Research has found that they tend to fail simple cognitive tests that many other birds—including those who have similarly-sized brains—don’t have trouble with. For example, a study published in the International Journal of Comparative Psychology in 2013 tested 12 great grey owls (strix nebulosa) on means-end comprehension using a string-pulling task. Owls were presented with boxes holding strings which, when pulled, would release bait for the owls to eat; the test was whether the owls could figure out that pulling the string led to access to the bait. While in previous studies birds like crows, small parrots, and finches had passed this test with flying colors, the owls failed to do so, showing that they didn’t understand “the function of the strings and the physical causality involved (i.e., the physical connection between string and bait”) as the researchers put it.
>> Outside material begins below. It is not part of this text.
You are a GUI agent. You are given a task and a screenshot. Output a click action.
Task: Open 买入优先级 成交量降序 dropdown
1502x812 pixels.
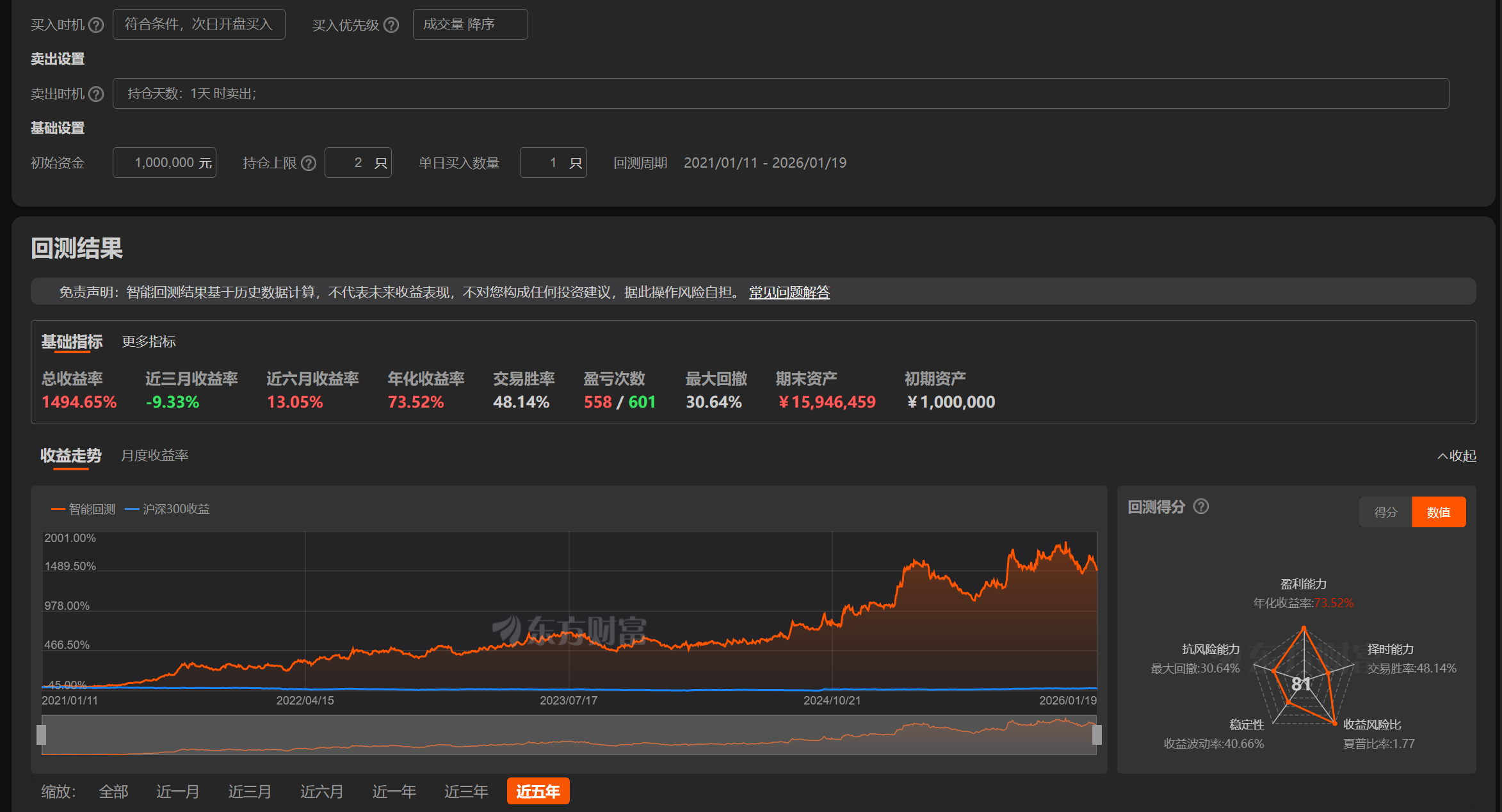(x=470, y=24)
This isn’t to say that all owls are idiots; many species display a lot of smart behaviors, especially when it comes to hunting and food. Little owls, for example—the same variety so often associated with Athena—make holes in which to store excess food for safekeeping if they have more than they need at any given time. Furthermore, a study published in the journal Nature in 2004 found that burrowing owls (Athene cunicularia) display evidence of tool use. As a great predator of dung beetles, burrowing owls will collect mammalian dung and use it to lure or attract dung beetles so they can more easily hunt them.
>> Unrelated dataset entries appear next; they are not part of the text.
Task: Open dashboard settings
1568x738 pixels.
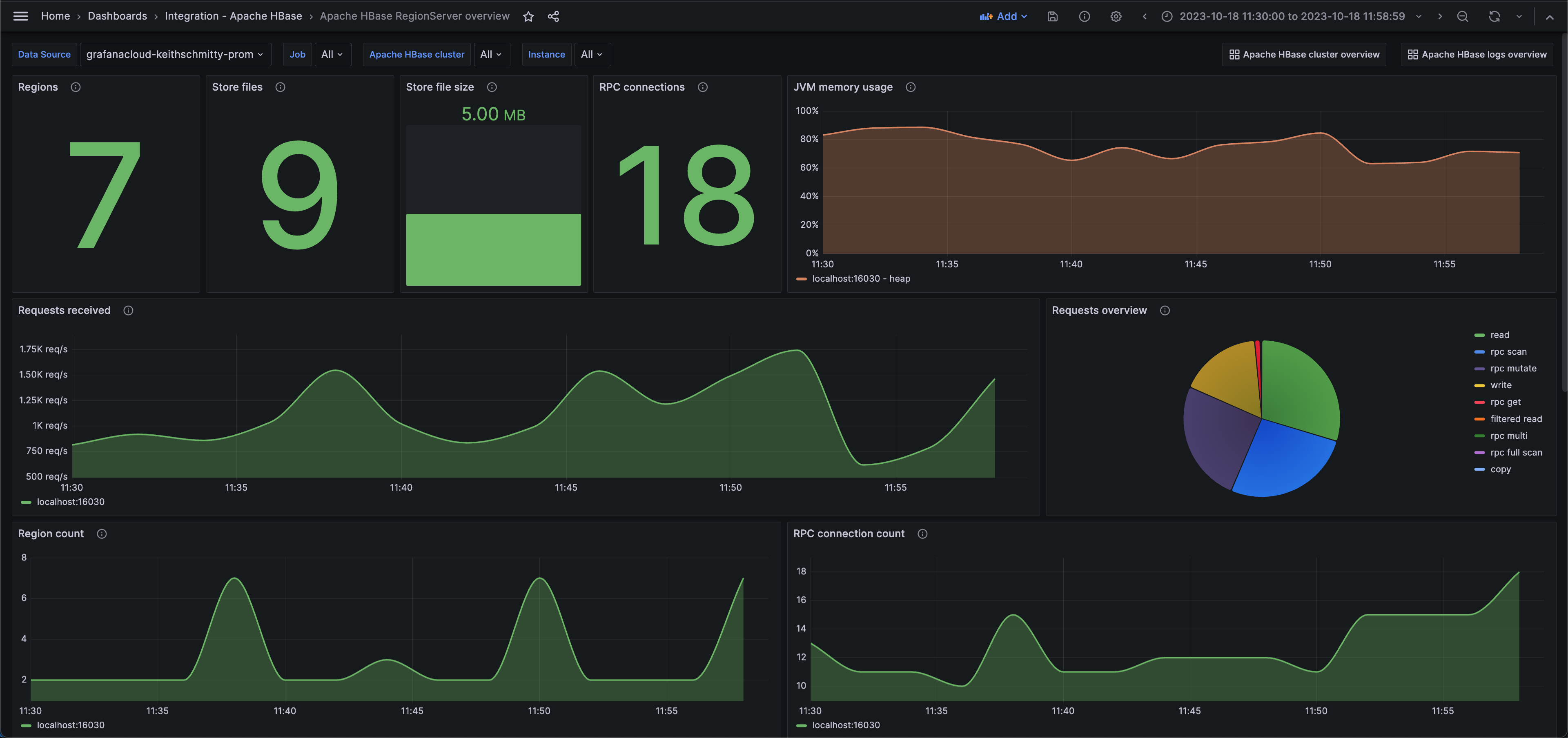Action: click(1116, 16)
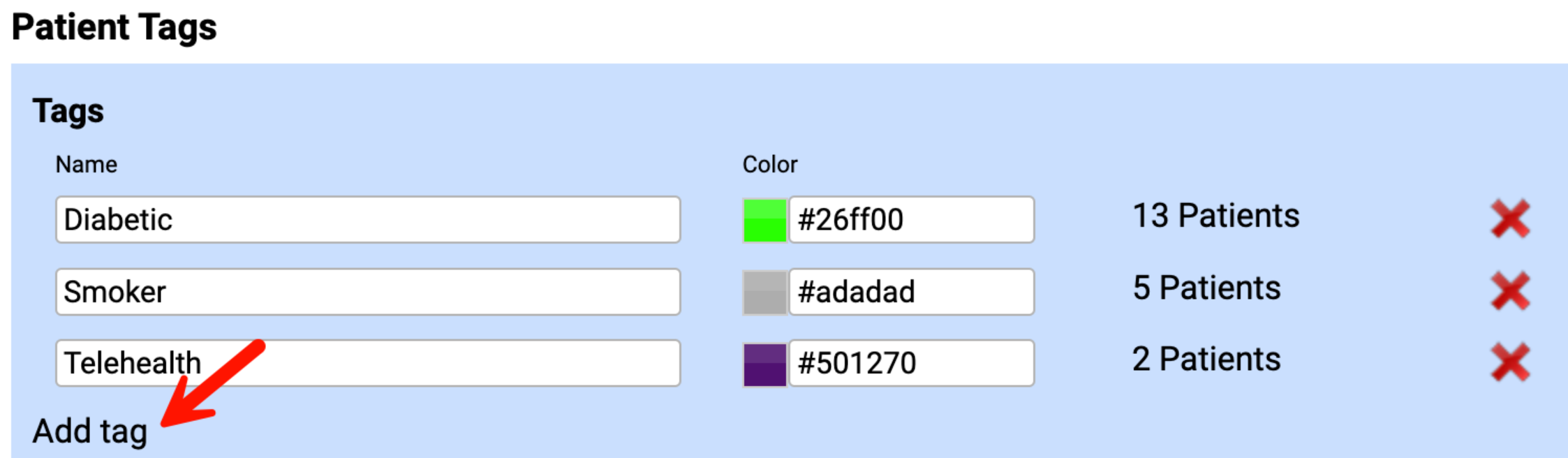The height and width of the screenshot is (458, 1568).
Task: Click the Color column header
Action: (x=770, y=165)
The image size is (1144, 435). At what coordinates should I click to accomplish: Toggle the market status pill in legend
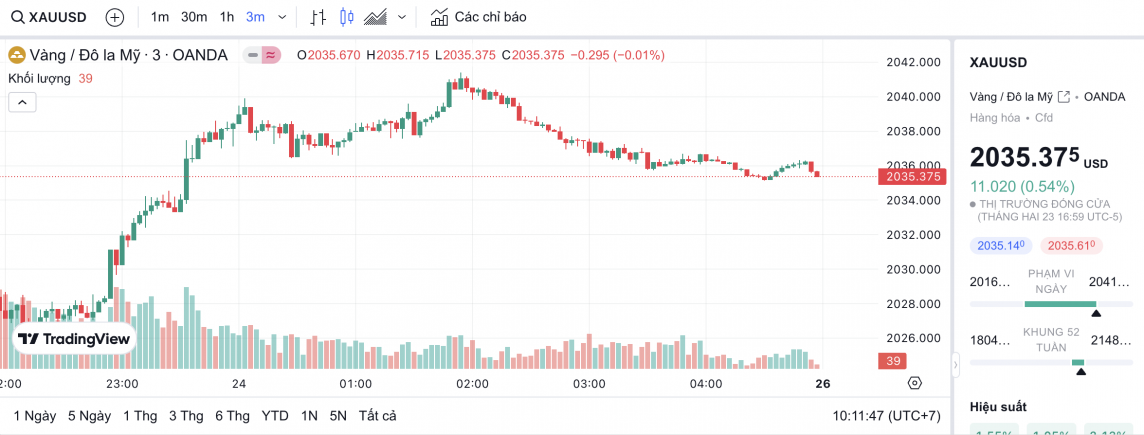pos(261,55)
Overall, though, owls generally don’t live up to their reputation for wisdom or intelligence. Some myths are just that—myths.
Other Perceptions of Owls Around the World
It’s also worth noting that owls aren’t universally considered wise. Sometimes, they’re viewed quite differently, depending on who you ask.
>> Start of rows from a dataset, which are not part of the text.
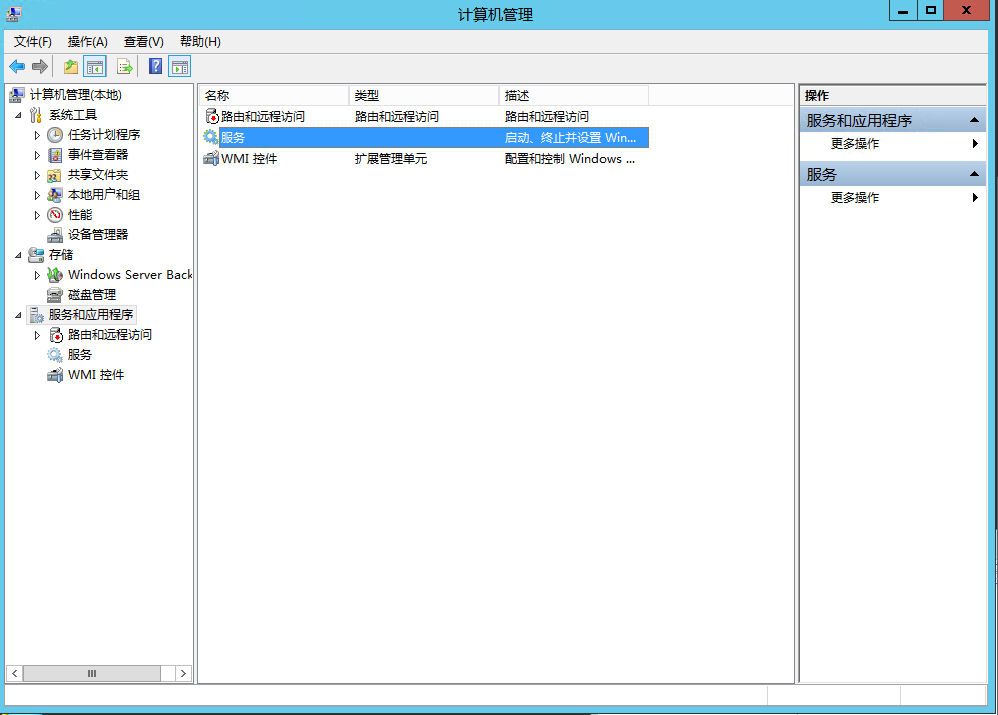Open the 操作(A) menu
Image resolution: width=998 pixels, height=715 pixels.
tap(87, 41)
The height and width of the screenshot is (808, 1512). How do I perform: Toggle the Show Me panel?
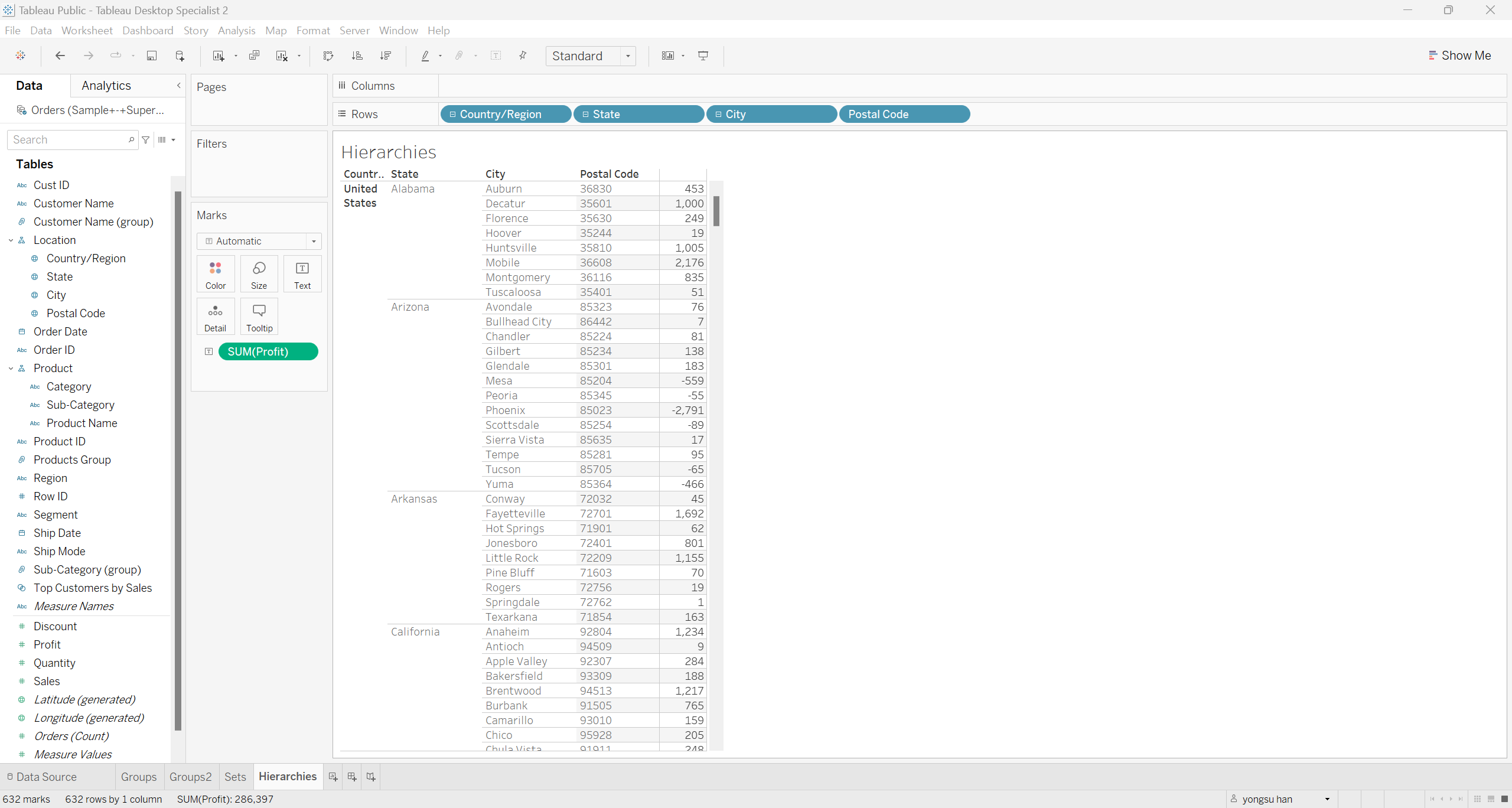click(1459, 56)
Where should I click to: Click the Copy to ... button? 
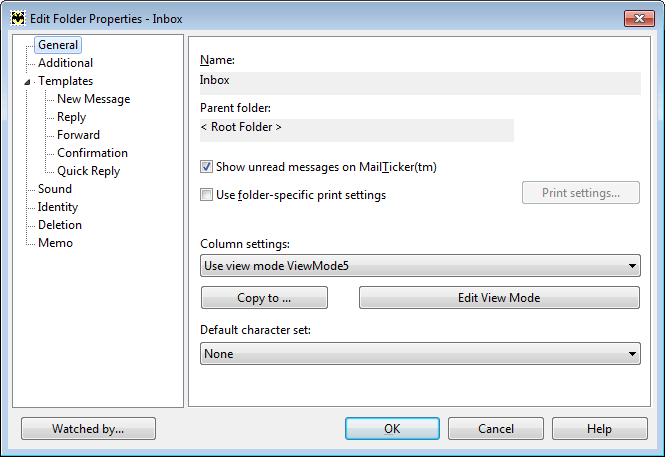pos(264,298)
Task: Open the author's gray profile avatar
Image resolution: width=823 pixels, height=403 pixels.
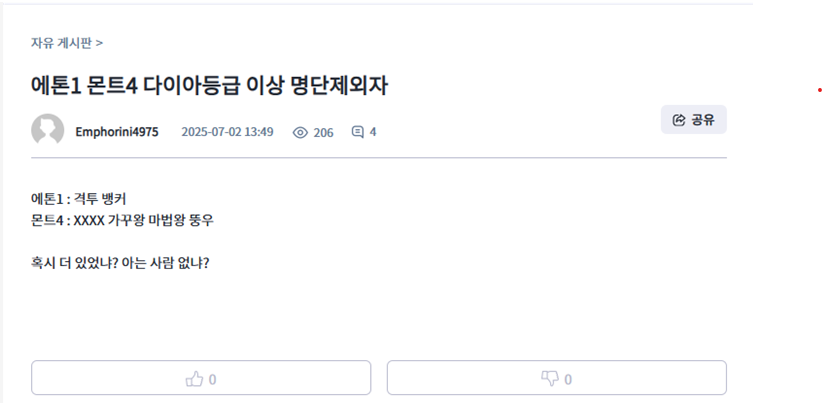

The flip side of owls being associated with prophetic wisdom in ancient Rome, for instance, has to do with the fact that so many of those prophecies involved death—so many that the bird might be seen less as prophetic and more as a harbinger. In addition to Dido’s death as described in the Aeneid, the deaths of Julius Caesar, Caesar Augustus, and Agrippa are also all said to have been heralded by an owl’s hoot. Other Roman beliefs included the sight of an owl predicting an imminent military defeat and a dream of an owl foretelling a shipwreck.
In Celtic lore, owls are often associated with the supernatural, misfortune, and death. As Shanon Sinn notes at the Living Library, one Welsh origin story for the owl tells of a woman made from flowers who is cursed as a punishment for attempting to murder her husband. According to the terms of the curse, she is turned into an owl, with her name—Blodeuwedd—forever being associated with this most hated of birds. The owl may also represent Gwyn ab Nudd, the wrathful King of the Faeries, according to Sinn; it may carry messages between the dead and the living, and it may—as in Rome—signify an approaching death.
Meanwhile, according to Hindu beliefs, owls may be either auspicious or inauspicious, depending on their context. The owl is commonly cited as the vehicle of Lakshmi, goddess of wealth and fortune; as such, owls may denote “wisdom in using wealth,” as Nikita Banerjee put it in the Times of India in 2016. However, owls have also been associated with Lakshmi’s sister, Nirrti, or Alaskhmi, goddess of calamity and destruction: In the Taittiriya Samhita, they’re described as one of the sacrifices made to Nirrti. Nikita Banerjee further noted in the Times of India that Lakshmi’s owl might sometimes be Nirrti herself accompanying Lakshmi on her travels; in this case, the owl represents “caution or [a] warning to use wealth intelligently, else all will be lost.”
And those represent just a few of the many, many stories about owls around the world—all of which depict owls slightly differently. To some, they’re wise; to others, they’re foolish. Some consider them good omens, while others view them as omens of ill fortune. As is the case with so many things, owls can represent anything we want them to. What do they mean to you?